Purple Potatoes: Royal Super Spud

Purple potatoes

Americans’ love affair with potatoes has added to our weight problems, but purple potatoes may be the super spud we need to negate the downside of white potatoes while improving our health. No matter their size or shape, purple potatoes have royal benefits.

Purple potatoes have 4 times the content of antioxidants as russet potatoes. Within hours of eating purple potatoes, the blood is filled with antioxidants, fighting free radicals and protecting cells in the body from damage. The purple pigment comes from anthocyanin. This group of flavonoids appears to help protect us from cancer and heart disease, as well as strengthen the immune system and protect against age-related memory loss.

All potatoes are naturally high in potassium, which helps to balance body fluids and regulate blood pressure, but the extra antioxidants in purple potatoes make them even more effective. One of these antioxidants is a polyphenol called chlorogenic acid that has been shown to lower blood pressure in animals. The USDA recently conducted a study with overweight, hypertensive participants. The participants in the treatment group consumed six to eight golf ball-sized purple potatoes, twice daily for one month, and their blood pressure decreased by an average of 4 percent without any weight gain. The next month, the same participants did not eat the purple potatoes, and their blood pressure no longer decreased.

It has recently become better understood that chronic inflammation in the body is an important factor in the development of chronic diseases such as heart disease, type 2 diabetes, Alzheimer’s, and many types of cancer. When studying the effect of potatoes on inflammation in the body, researchers discovered that when people ate white or russet potatoes, their levels of inflammation went up. Yellow potatoes were a little better, but still increased inflammation levels. Sweet potatoes were better still, but purple potatoes were the most effective in terms of decreasing inflammation significantly. If you want to learn more about the effect of various foods on inflammation in the body, watch this 2 1/2 minute video by Dr. Michael Greger.

Another problem with white potatoes is the quick rate at which the sugar is broken down and absorbed into the blood stream. This high glycemic index causes an inappropriate hormone response in our body that may heighten our desire for more carbohydrates, and thus lead to overeating. Red potatoes have a better glycemic index than white, but purple potatoes and sweet potatoes have a low glycemic index: the carbohydrate is released more slowly into the bloodstream, making blood sugars and body weight easier to manage.

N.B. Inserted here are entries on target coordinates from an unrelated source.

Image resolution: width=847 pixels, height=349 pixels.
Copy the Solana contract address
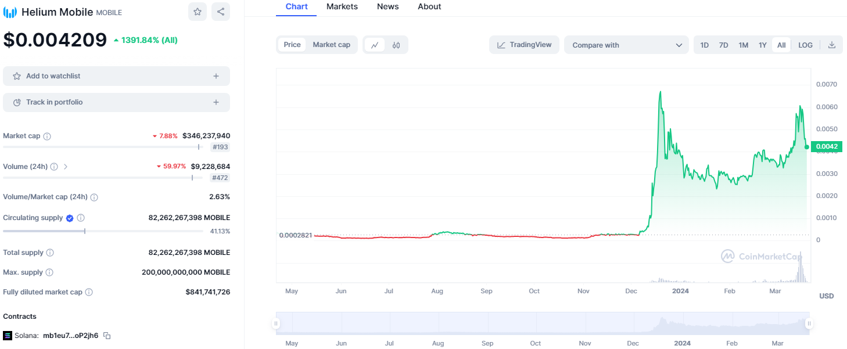pyautogui.click(x=107, y=336)
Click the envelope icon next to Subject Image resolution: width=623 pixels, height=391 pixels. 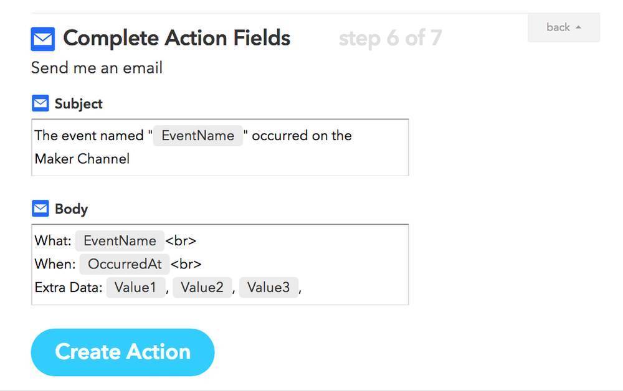40,103
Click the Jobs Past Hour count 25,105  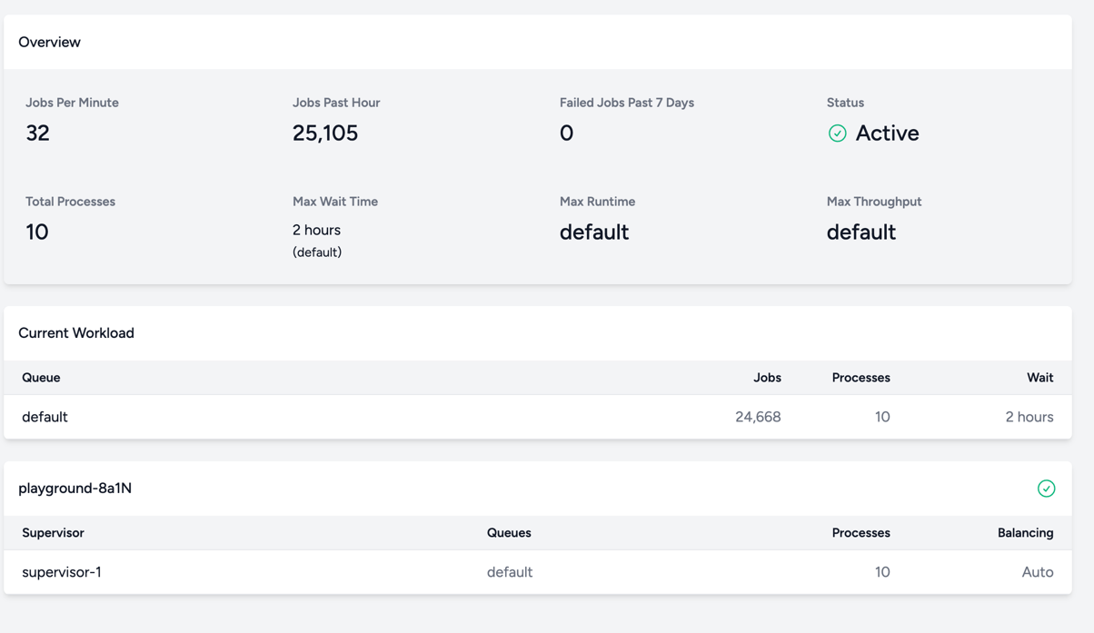325,134
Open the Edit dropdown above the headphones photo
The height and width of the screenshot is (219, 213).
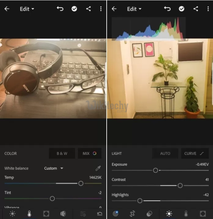27,9
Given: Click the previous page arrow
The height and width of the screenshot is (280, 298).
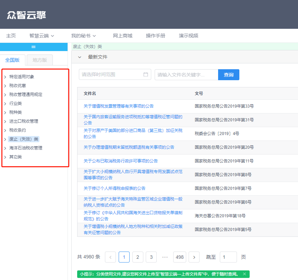Looking at the screenshot, I should (110, 257).
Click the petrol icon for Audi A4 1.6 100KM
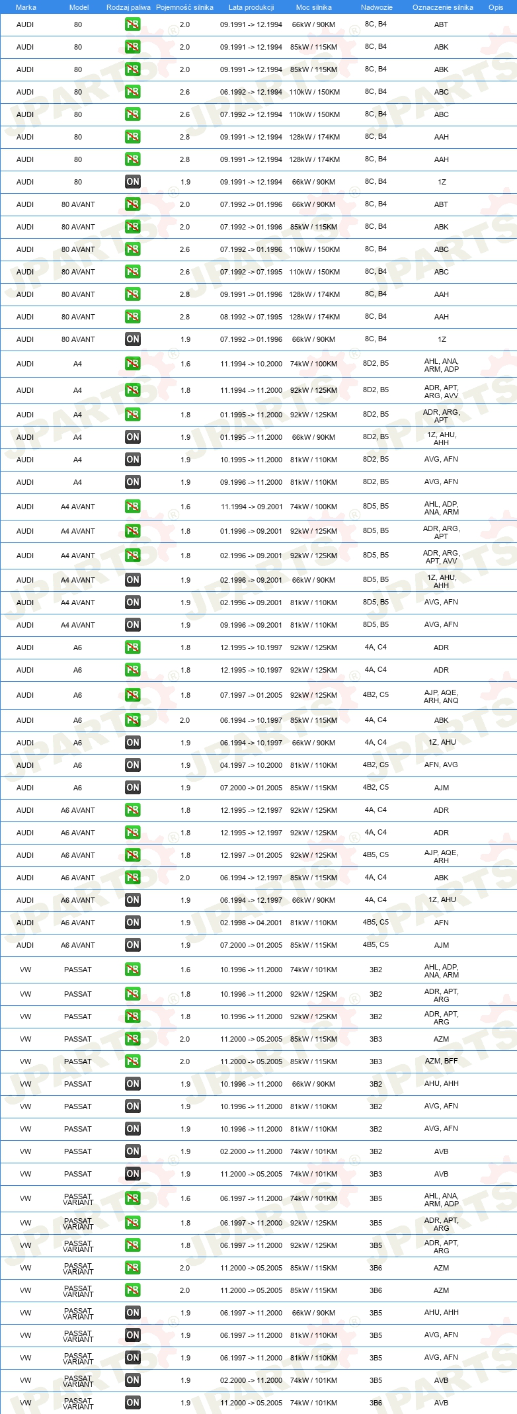 click(133, 364)
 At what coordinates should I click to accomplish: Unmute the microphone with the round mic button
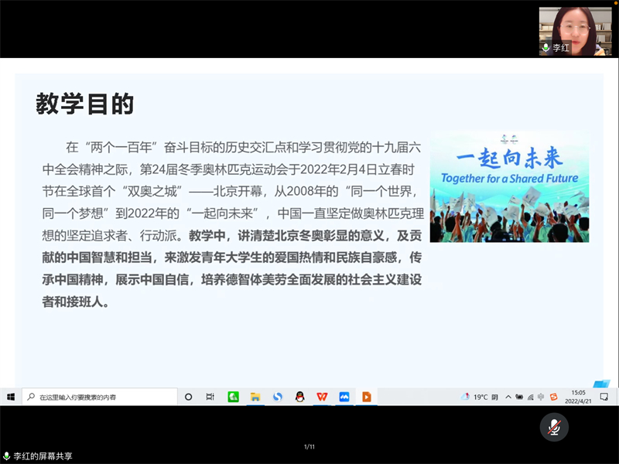pyautogui.click(x=553, y=427)

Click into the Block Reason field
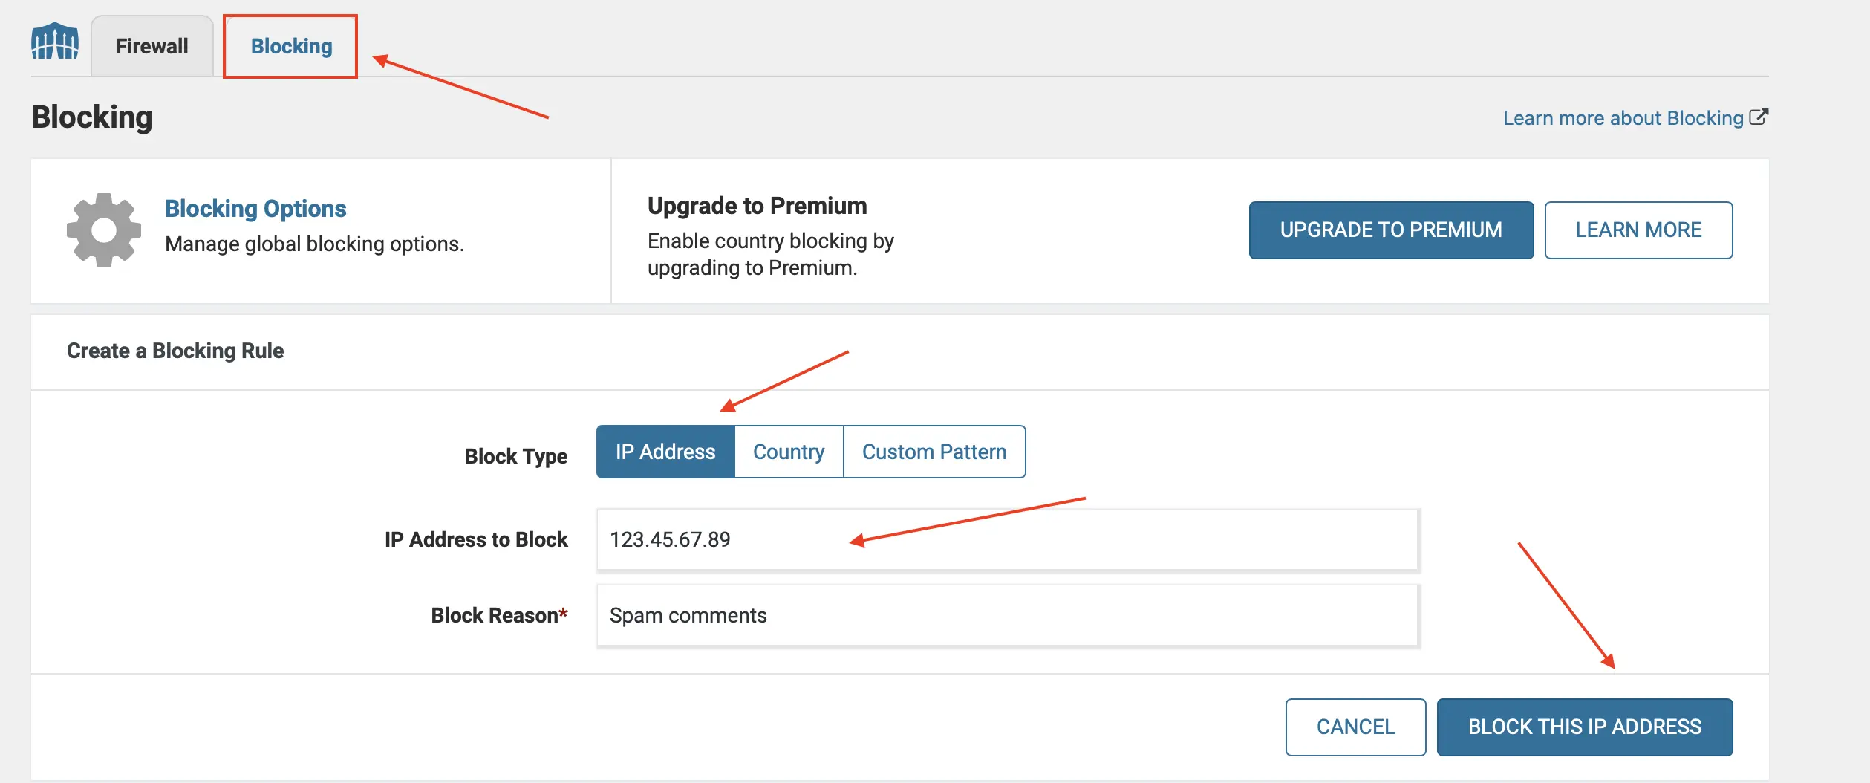1007,615
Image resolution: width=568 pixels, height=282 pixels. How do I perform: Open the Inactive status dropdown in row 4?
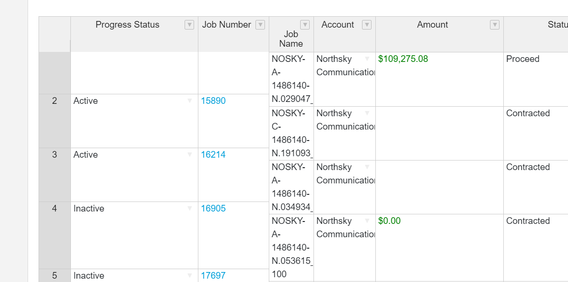click(x=190, y=209)
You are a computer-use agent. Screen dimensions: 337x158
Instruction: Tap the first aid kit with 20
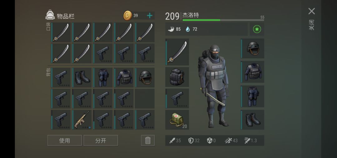pyautogui.click(x=177, y=120)
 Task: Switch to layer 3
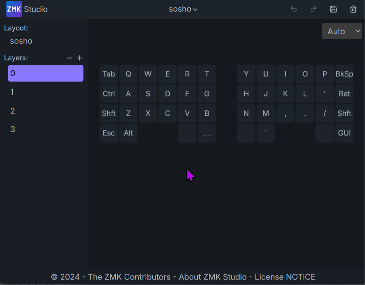pyautogui.click(x=46, y=129)
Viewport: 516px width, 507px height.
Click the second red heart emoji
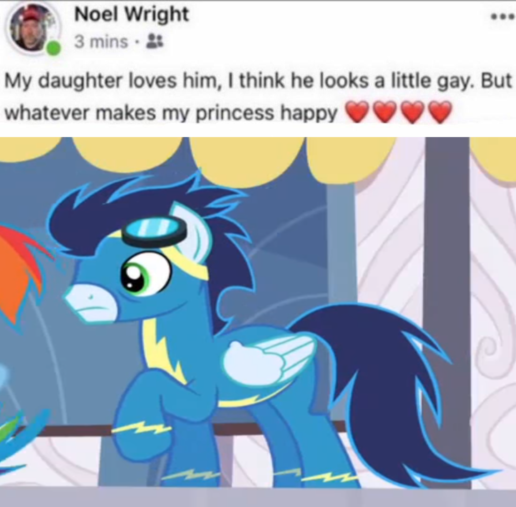click(x=384, y=113)
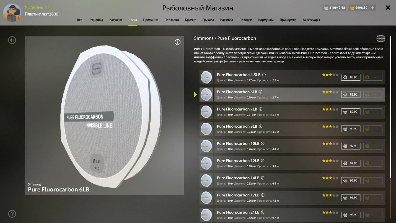Click the back arrow icon
396x223 pixels.
click(12, 40)
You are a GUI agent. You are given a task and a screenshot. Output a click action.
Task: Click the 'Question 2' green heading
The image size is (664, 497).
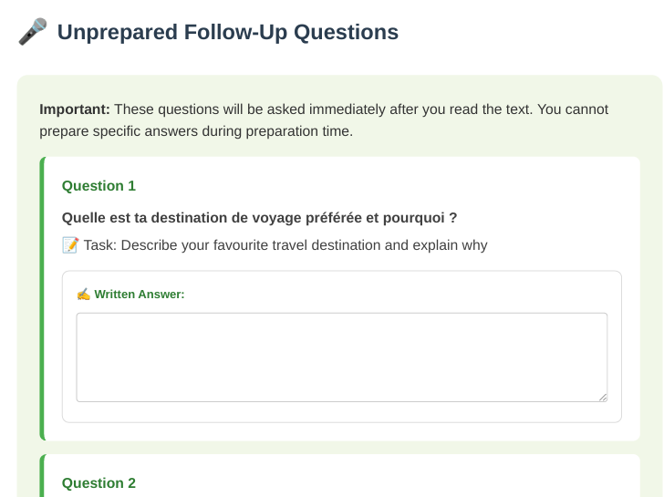click(x=99, y=483)
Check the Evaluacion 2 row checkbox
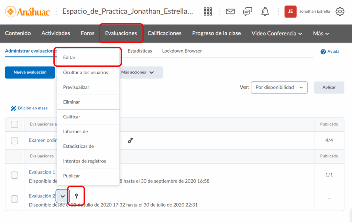The height and width of the screenshot is (222, 352). [x=14, y=199]
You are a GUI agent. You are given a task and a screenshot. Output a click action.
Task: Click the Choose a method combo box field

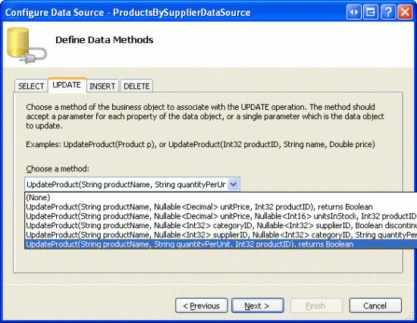coord(132,184)
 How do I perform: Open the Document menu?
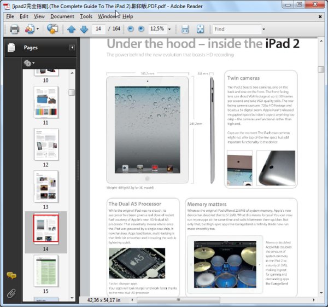coord(62,16)
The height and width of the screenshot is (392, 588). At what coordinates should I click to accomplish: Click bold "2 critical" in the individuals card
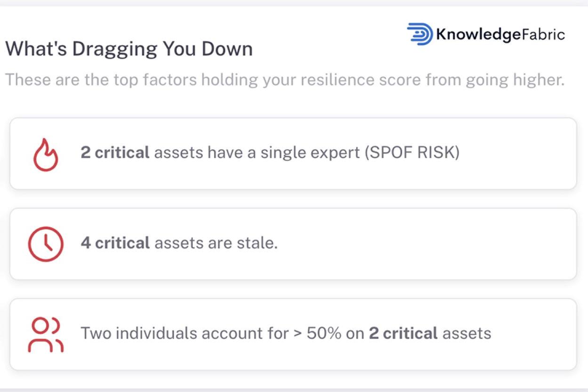pyautogui.click(x=403, y=333)
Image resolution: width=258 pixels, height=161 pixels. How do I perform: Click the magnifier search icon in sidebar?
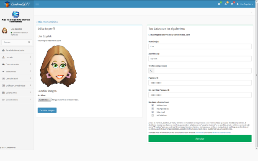click(29, 42)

Roasted Potato MedleyAll potatoes, including purple potatoes, are a fairly good source of vitamin C, Vitamin B6, potassium, tryptophan, manganese, and fiber. The use of high cooking temperatures to make French fries and potato chips destroys most of these healthy nutrients, and baked and mashed potatoes are often loaded with butter, sour cream, and cheese, making them somewhat less healthy as well. Roasting potatoes with a little oil is a healthier and tasty way to prepare any potato, since it brings out the natural sugars and caramelizes the potatoes. Introduce purple potatoes to your family and friends by roasting them with red potatoes, and orange and purple sweet potatoes, to make this beautiful side, Roasted Potato Medley. They will love them and you will notice that the purple ones disappear first after eaters get used to the color. Anything you can do with other potatoes, you can do with purple potatoes. We would love to hear what you make with purple potatoes, so share your ideas in the comment section below.

Take November’s (2013) Healthy Challenge and eat purple potatoes. Replace white potatoes (especially french fries and fat-loaded mashed and baked potatoes) with purple potatoes on a regular basis. Dress up your Thanksgiving table with purple potatoes for an outstanding new tradition! They are so delicious, everyone will thank you.

 

 

 

 

 

 

 

 

 

 

 

Comments

  • Nevada Smith
    September 2, 2015

    I disagree with the statement that butter makes potatoes less healthy. Show me actual clinical studies.

  • Mike M
    January 10, 2016

    Over the last six months I went from pre-diabetes to full fledged type 2. I had already modified my diet considerably, but found it difficult to stop my morning trips to a certain Mac fast food location to get a chicken biscuit, hash brown, and coffee with no sugar. My A1C number crept up until I cut that out. Dr wanted me to switch to sweet potatoes, but they are not the same flavor and I have never liked them. Enter purple potatoes. I just boil them in water sprinkled with pink sea salt, and mash them with half a stick of butter for the whole bag. And that’s it. They don’t need anything else. The only warning I have is not to eat them alone, as they will still cause a sugar crash. But they look and taste great as a dip for celery sticks, or even carrot sticks. Way better than humus dip to me.

  • Les
    March 2, 2016

    Got some in a bag with small yellow & white potatoes on Kroger clearance rack. Boiled all of them for ready sides during week with a little salt & butter.. Color was offsetting till I tasted it. Tasted just like a potato. Checked it out online and discovered how healthy it was. Returned to Kroger looking for more. Turns out it was leftover from a special order but they were willing to order more for me. I told them they needed to have nutritional info on them and sample give away. I know they’d be in demand. If you haven’t tried them, ask your grocer.